SINGARAJA, BALIPOST.com – Desa Adat Les yang terletak di Kecamatan Tejakula, Kabupaten Buleleng, memiliki tradisi unik dalam kaitan upacara Pitra Yadnya. Sebagai Desa Bali Aga atau Bali Mula, desa satu ini tidak mengenal upacara pengabenan.
Hal ini pun sudah dilakoni warga setempat sejak turun temurun. Salah satu tradisi yang hingga kini masih dijaga yakni mepetuun.
Sisik Gede Desa Adat Les, I Nyoman Puspata menjelaskan Desa Adat Les sejak dulu tidak mengenal yang namanya mengubur jenazah apalagi membakar.
Jenazah yang hendak digotong ke setra itu nantinya akan ditempatkan di suatu tempat khusus selayaknya bangunan gudang berukuran minimalis yang berada di kawasan setra setempat. Tempat khusus itu pun nantinya akan dimiliki oleh satu keluarga.
Bentuknya seperti gudang tertutup, dan suatu saat jika ada sawa baru, maka gudang itu di buka kembali. Di Desa Adat Les tidak mengenal membakar mayat.
Karena asap yang ditimbulkan itu sesuai keyakinan mereka melangkahi sejumlah Pura Suci yang ada.
Ia juga menjelaskan sejumlah upacara akan dilalui oleh warga yang mempunyai sawa.
Tatanan upacara nantinya akan dimulai dengan prosesi nyenuk ke setra, ngetelunin, ngeroras dan upacara 42 hari atau abulan pitung dina. Pada saat upacara 42 hari ini barulah dilaksanakan upacara mapetuun.
Tiga hari sebelum upacara mepetuun nunas tirta di Pura Geriya dan Pura Senguhu. Tirta itu disimpan di rumah. Tiba saatnya upacara persiapan mepetuun barulah tirta itu digunakan.

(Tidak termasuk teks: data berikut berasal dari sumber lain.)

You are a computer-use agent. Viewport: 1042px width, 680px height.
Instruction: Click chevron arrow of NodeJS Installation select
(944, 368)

Di sana jro balian yang akan digunakan oleh keluarga akan nunas raos. Jika meninggalkan akibat sakit, nantinya akan dilukat di rumah masing-masing. Namun apabila nanti meninggalkan akibat salah pati, itu nantinya upacara palukanan jenekan atau adegan akan dilakukan di Balai kulkul.
Setelah proses itu selesai, dilanjutkan dengan Upacara Mamarek di Pura Dalem Suci (Dalem Pingit) bertujuan memohon penyucian kepada Dewa Siwa. Selanjutnya memohon penyucian di Dalem Suan Anyar, dan dilanjutkan dengan Ngalukat ke segara.

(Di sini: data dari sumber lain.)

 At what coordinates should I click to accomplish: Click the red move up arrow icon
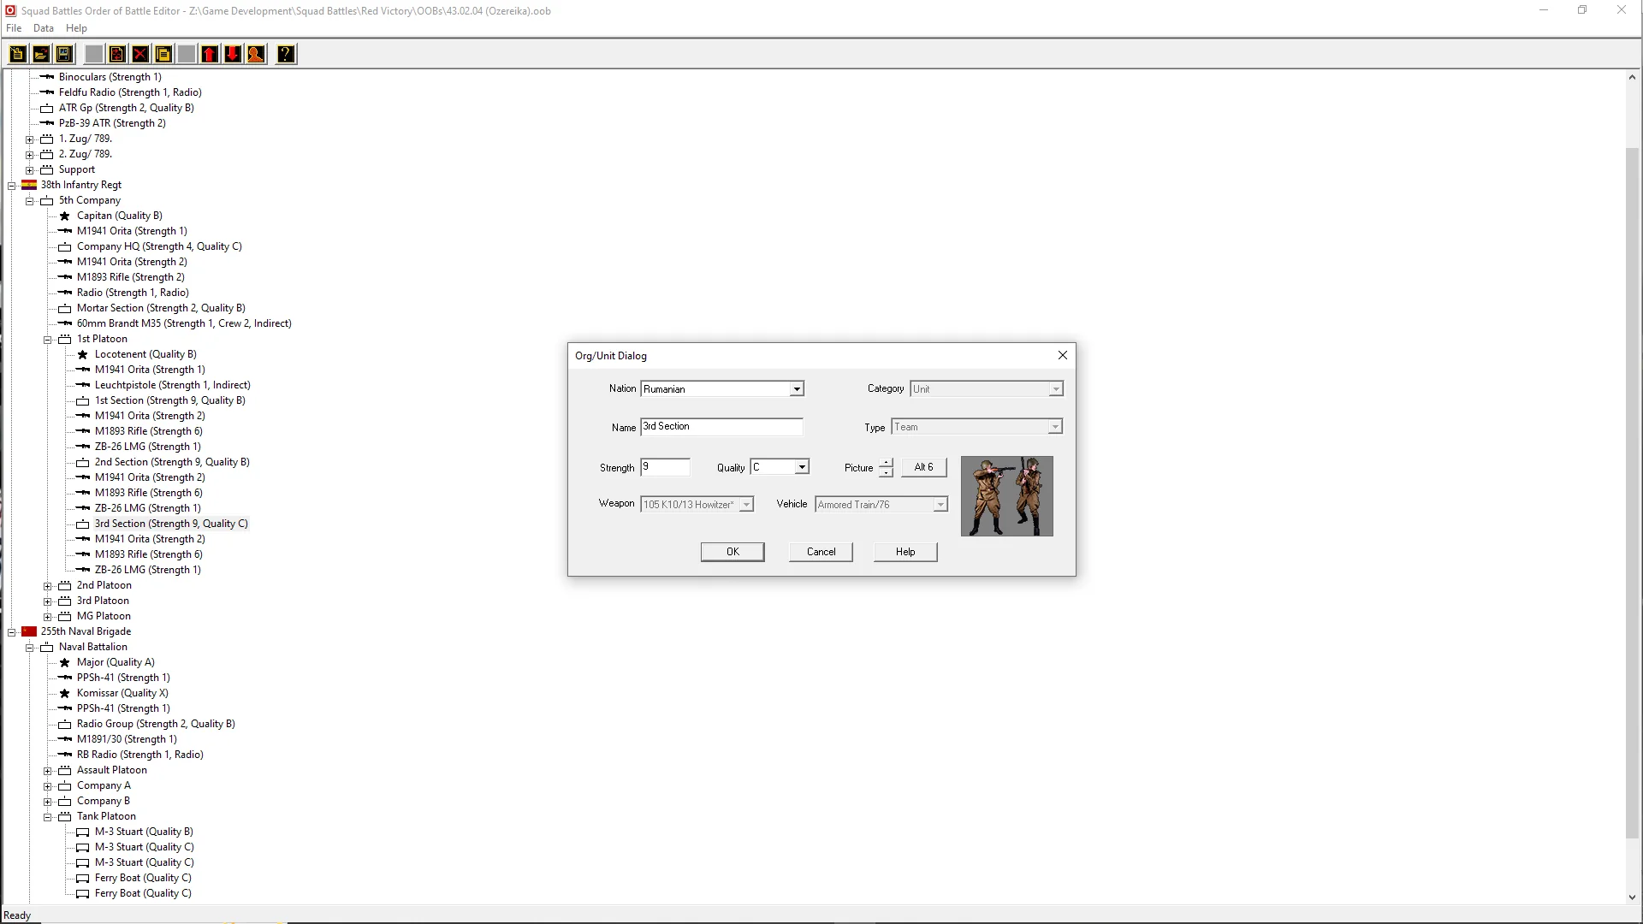point(210,55)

Upacara berlanjut dengan Ngalukar Jemekan sebagai simbolis Dewa Pitara di rumah. Ini dilakukan untuk memohon agar Hyang Pitara dapat ngayah kepada Dewa Siwa dan Dewi Durga yang dimohonkan di Pura Dalem Gremet dan Dalem Suci.

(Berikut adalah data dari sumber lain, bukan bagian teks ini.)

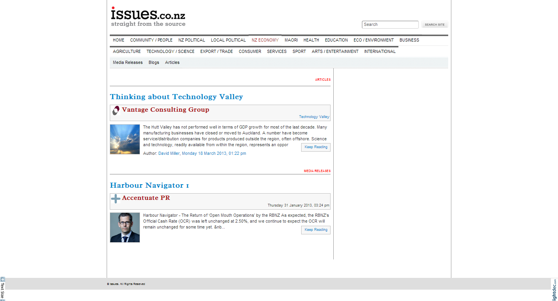Increase text size with plus icon
The height and width of the screenshot is (301, 558).
2,279
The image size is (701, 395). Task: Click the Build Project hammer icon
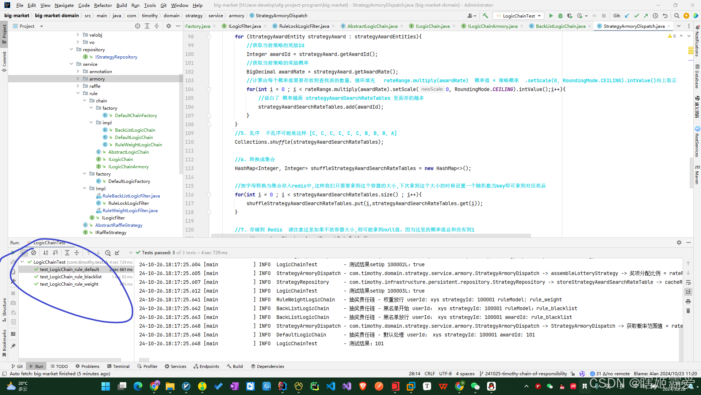(485, 16)
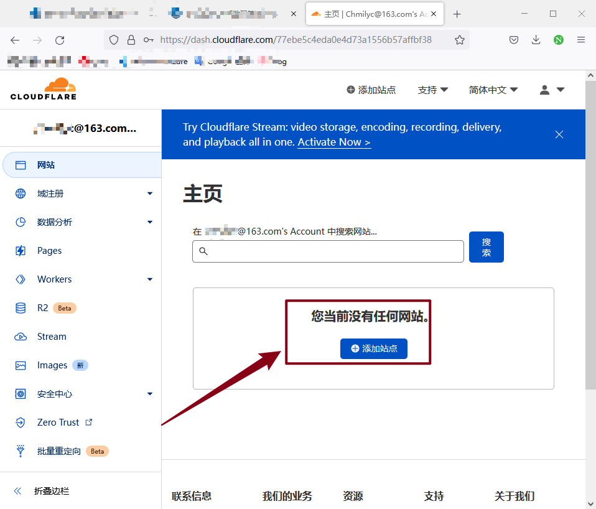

Upacara terakhir adalah Nebas. Pelaksanaannya bisa dilakukan satu tahun dari tegak upacara Matuun. Hal ini tergantung kemampuan keluarga yang bersangkutan untuk melaksanakan. Ini adalah prosesi akhir. Itu artinya, jenazah yang sudah diupacarai sudah menjadi Hyang Pitara. (Nyoman Yudha/balipost)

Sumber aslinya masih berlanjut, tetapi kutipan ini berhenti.